The SEC found that LCA had breached its fiduciary duty, and that LCA, Laplanche and Dolan improperly adjusted monthly returns for this fund and other LCA-managed funds to improve the returns they reported to fund investors.
“Investors depend on fund advisers to give them the straight scoop on performance so they can make informed investment decisions,” said Jina Choi, director of the SEC’s San Francisco regional office. “Advisers who adjust their valuation processes to boost results are in breach of their duties to investors.”
The Aftershocks
When all the revelations were out and the smoke started to clear, the effects were staggering. LendingClub saw a mass exodus of investors from the platform, as well as a massive wave of layoffs and a new CEO. By the end of 2016, LendingClub’s stock was trading at half its price.

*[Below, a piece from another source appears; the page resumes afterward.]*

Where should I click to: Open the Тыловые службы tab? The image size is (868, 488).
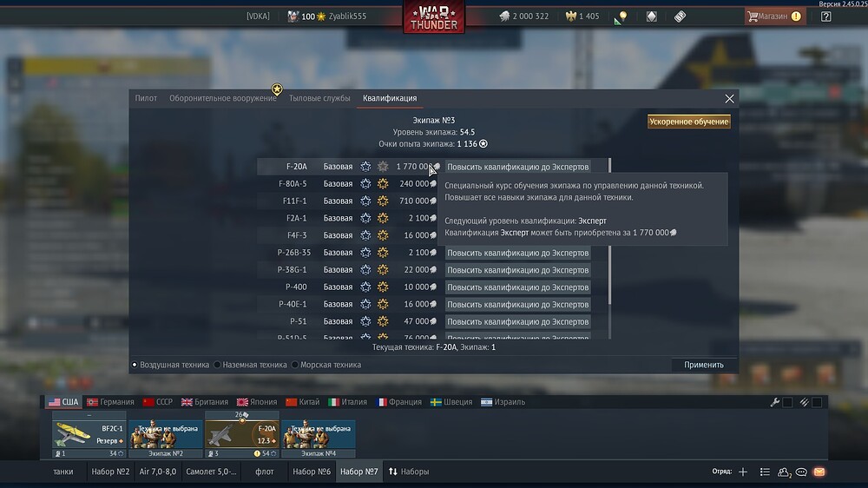click(x=319, y=98)
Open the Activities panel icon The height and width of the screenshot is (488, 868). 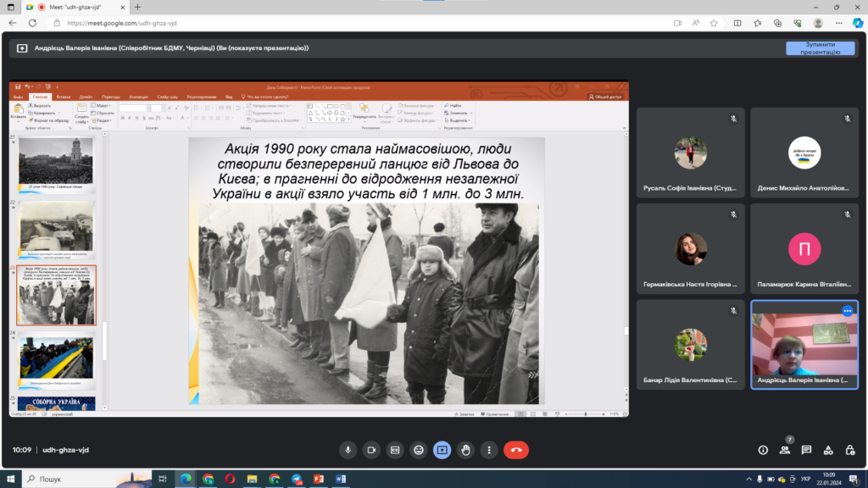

And LendingClub’s woes weren’t just its own – the shockwaves from the revelations about its irregularities reverberated through the marketplace lending industry. Online lender Prosper Marketplace cut 25 percent of its workforce in 2016 and lost 70 percent of its value in 2017, despite reporting a profit for the first time in its corporate history.
SMB marketplace lending platform OnDeck emerged from 2016 so battered that by early 2017, it was widely speculated that it was about to be snapped up by Kabbage in a fire sale.
All three firms have seen measured improvements in 2018 – but the winning back of consumer and investor trust for this once incredibly hot segment has been slow and steady work.
So, Now What?
For LendingClub, which is under new management with new directives operating throughout the business, today’s release by the DOJ and SEC marks the closing of the book on this chapter of the firm’s history.
The model pioneered by LendingClub in 2006 and expanded and iterated on in the last 12 years does present a value proposition that both consumers and investors seem to like and want to tap into. And LendingClub, under its new management team, is rebuilding its business by rebuilding the trust that it may have lost over the issues that the SEC decision put to rest today.